Era conservato all’interno di una cella frigorifero. Ho scelto di collaborare con Paolo Scimone che l’ha preservato a queste condizioni specifiche.

Quando l’ho ritenuto pronto all’assaggio, ho pensato di portarlo in competizione.

Il caffè aveva certo degli spigoli, aveva ancora note della birra Stout, di una session Ipa. Il luppolo si sente ancora, ma è qualcosa di unico. A dimostrazione della qualità di questo lotto, Gardelli ne ha venduto a prezzi altissimi, proprio perché è molto raro che però non rientra negli standard di ciò che si cerca nelle competizioni brewers cup.

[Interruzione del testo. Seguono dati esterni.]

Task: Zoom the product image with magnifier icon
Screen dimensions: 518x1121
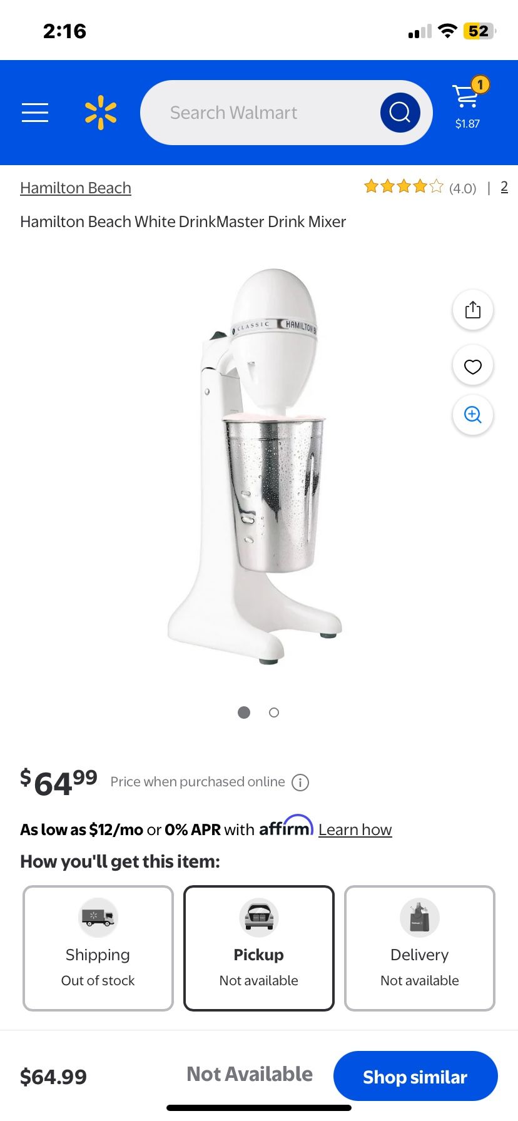Action: [473, 415]
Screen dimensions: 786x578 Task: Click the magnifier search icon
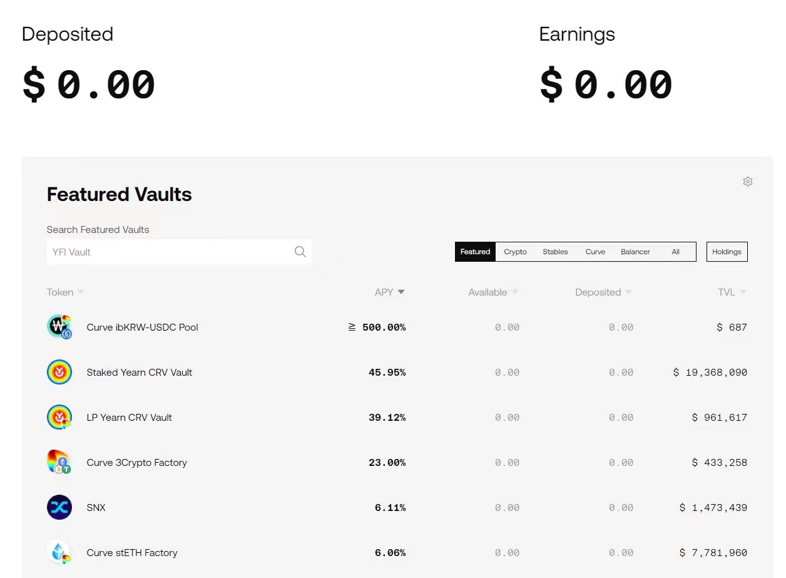pos(300,252)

Ho voluto però portare avanti un discorso preciso: chi vende specialty in Italia fa fatica a venderlo, ha sempre qualcosa che rimane nel magazzino.

Eddy Righi mentre lavora con passione (foto concessa)

Anche con Pascucci, abbiamo delle rimanenze dopo uno, due, tre anni. E allora io provo a porre una domanda: chi definisce che questi caffè, se conservati bene, sottovuoto, ad una determinata temperatura, non hanno le caratteristiche del caffè fresco?

Perché un crudo pagato tantissimo, l’anno dopo va declassato, deprezzato, solo perché è passato del tempo?

In alcuni cibi addirittura si alza il valore in base al passaggio degli anni. Se parliamo di sostenibilità del prodotto che parte alla radice della filiera ma deve arrivare al consumatore, allora non si dovrebbe depotenziare il lavoro di un produttore perché ho acquistato un lotto di caffè che non sono riuscito a venderlo prima dell’anno solare.

Nel mio caso, il caffè è migliorato, non peggiorato. È diventato anzi più godibile: due-tre anni fa, era impossibile finirne una tazza. Oggi invece, chiunque lo beva, lo trova rotondo, piacevole. Certo era rischioso da portare in gara, ma l’ho voluto fare lo stesso.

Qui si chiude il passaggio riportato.